> Source information
^^^^

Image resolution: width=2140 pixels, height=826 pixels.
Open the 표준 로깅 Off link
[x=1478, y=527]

^^^^

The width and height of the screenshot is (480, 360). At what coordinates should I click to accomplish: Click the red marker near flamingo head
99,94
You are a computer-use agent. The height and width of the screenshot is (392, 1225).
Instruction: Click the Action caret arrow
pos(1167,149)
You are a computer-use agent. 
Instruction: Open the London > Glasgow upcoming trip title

^^^^

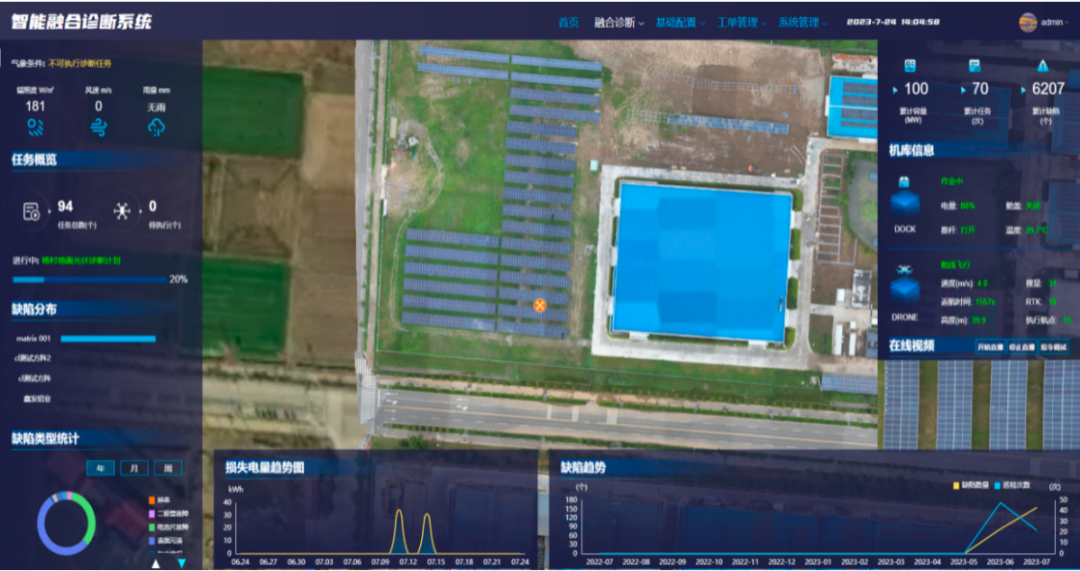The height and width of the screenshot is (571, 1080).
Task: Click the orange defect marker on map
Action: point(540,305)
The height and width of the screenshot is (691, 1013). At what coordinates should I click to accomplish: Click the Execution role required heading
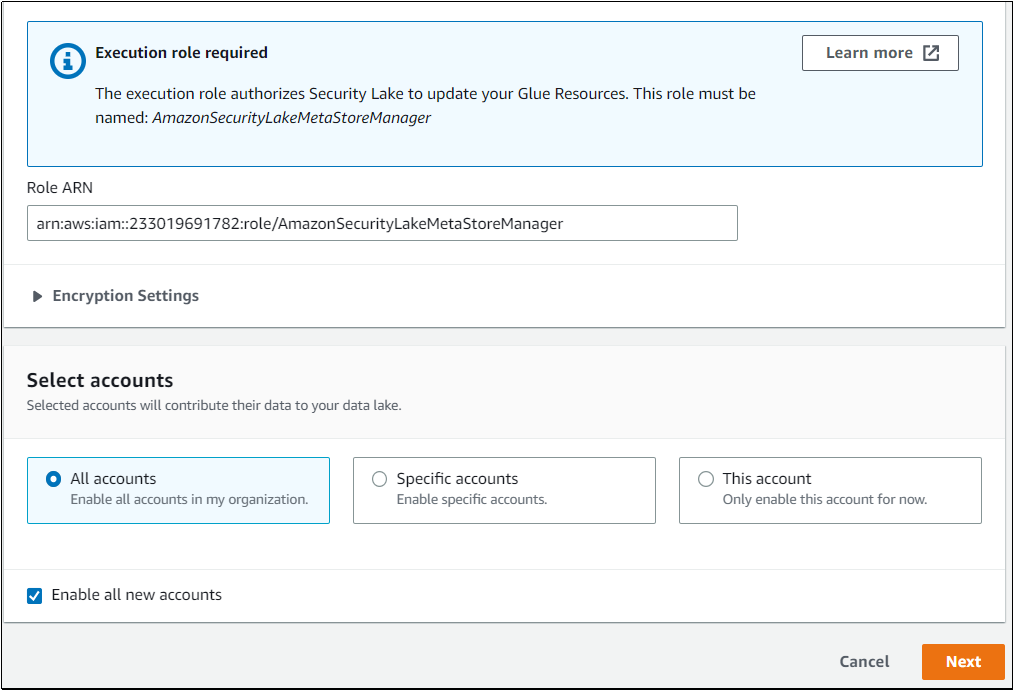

^^^^

> Task description
Give again exactly, and only, the lines above starting at the one with "The width and" and ending at the one with "Instruction: Open the".

> Reply
The width and height of the screenshot is (480, 360). At what coordinates should I click to accomplish: Click the red marker near flamingo head
99,94
You are a computer-use agent. The height and width of the screenshot is (392, 1225).
Instruction: Click the Action caret arrow
pos(1167,149)
You are a computer-use agent. 
Instruction: Open the London > Glasgow upcoming trip title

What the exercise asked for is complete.